WORK REQUEST:
Exactly as written, reproduce the lines from the one that contains "Task: Click the camera" through the end of the records.

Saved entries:
__________________________________________________
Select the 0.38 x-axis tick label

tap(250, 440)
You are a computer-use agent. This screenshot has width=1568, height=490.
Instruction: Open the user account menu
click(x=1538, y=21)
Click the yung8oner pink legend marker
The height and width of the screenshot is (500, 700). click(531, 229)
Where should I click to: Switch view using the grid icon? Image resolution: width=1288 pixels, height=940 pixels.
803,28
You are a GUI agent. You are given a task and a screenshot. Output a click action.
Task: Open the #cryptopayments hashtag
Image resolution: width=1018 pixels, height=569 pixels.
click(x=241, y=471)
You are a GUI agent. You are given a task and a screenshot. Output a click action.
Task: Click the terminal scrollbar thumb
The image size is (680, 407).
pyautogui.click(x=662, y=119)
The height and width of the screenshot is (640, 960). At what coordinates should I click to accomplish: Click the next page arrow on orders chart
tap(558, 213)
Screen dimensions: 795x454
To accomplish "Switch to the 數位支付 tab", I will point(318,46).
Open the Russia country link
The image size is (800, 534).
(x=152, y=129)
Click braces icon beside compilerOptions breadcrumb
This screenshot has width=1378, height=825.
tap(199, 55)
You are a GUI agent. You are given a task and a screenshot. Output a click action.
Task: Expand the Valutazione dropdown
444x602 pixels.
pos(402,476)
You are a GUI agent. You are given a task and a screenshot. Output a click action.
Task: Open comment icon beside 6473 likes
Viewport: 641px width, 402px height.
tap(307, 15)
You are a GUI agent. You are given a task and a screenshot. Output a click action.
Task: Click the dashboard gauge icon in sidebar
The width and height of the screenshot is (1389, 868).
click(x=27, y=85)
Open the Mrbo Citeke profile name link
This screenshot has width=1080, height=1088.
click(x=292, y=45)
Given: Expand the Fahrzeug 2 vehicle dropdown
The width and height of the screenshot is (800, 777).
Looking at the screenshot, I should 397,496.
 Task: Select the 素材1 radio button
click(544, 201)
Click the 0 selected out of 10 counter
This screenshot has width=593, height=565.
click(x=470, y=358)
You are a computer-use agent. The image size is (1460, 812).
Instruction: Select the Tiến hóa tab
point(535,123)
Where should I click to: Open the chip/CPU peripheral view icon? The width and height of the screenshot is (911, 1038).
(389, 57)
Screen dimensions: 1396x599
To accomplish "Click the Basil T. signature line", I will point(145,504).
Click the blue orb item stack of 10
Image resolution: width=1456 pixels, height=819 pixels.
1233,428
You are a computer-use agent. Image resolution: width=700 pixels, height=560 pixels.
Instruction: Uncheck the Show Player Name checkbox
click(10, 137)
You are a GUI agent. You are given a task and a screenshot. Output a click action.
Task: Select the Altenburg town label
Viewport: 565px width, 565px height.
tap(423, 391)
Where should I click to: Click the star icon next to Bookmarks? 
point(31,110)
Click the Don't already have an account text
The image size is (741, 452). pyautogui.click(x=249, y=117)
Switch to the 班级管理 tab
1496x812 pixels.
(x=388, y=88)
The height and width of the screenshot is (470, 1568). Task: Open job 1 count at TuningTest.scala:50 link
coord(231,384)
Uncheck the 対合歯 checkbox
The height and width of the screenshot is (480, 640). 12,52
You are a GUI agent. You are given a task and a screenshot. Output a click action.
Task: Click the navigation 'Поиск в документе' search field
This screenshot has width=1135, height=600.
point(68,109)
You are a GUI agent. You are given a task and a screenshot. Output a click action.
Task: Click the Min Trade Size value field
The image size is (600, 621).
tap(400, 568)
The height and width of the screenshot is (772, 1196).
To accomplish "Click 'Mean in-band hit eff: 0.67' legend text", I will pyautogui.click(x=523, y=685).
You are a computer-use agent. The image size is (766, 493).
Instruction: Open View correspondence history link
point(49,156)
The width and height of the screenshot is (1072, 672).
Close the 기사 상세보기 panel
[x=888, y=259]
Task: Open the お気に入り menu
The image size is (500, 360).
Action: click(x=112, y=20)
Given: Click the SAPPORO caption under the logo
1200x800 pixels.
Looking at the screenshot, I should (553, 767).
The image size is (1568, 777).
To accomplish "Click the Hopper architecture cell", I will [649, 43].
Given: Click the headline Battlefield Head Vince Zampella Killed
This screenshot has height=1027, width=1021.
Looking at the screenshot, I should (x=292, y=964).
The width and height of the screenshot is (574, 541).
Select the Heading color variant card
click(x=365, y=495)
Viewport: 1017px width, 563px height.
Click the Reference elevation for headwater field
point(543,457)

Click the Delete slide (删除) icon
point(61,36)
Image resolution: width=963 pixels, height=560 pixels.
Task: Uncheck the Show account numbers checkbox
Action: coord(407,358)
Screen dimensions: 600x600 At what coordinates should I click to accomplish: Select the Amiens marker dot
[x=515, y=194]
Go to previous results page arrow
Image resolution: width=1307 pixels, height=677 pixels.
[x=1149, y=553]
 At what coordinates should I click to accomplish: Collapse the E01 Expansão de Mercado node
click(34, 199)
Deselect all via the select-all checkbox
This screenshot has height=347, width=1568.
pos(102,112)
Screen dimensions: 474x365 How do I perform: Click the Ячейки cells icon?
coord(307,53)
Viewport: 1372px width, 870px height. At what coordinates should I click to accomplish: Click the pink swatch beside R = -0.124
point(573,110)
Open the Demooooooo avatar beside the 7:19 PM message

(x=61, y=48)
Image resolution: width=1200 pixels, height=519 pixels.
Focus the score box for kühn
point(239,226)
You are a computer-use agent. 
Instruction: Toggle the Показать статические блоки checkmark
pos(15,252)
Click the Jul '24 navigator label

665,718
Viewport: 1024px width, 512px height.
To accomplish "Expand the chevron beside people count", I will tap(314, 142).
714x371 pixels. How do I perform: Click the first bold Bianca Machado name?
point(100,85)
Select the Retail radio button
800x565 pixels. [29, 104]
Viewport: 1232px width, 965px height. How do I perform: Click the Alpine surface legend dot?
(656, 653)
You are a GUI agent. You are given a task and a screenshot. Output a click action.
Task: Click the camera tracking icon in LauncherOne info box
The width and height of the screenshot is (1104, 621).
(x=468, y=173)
__________________________________________________
EXPECTED OUTPUT:
Task: Click the camera tracking icon in LauncherOne info box
The width and height of the screenshot is (1104, 621).
(x=468, y=173)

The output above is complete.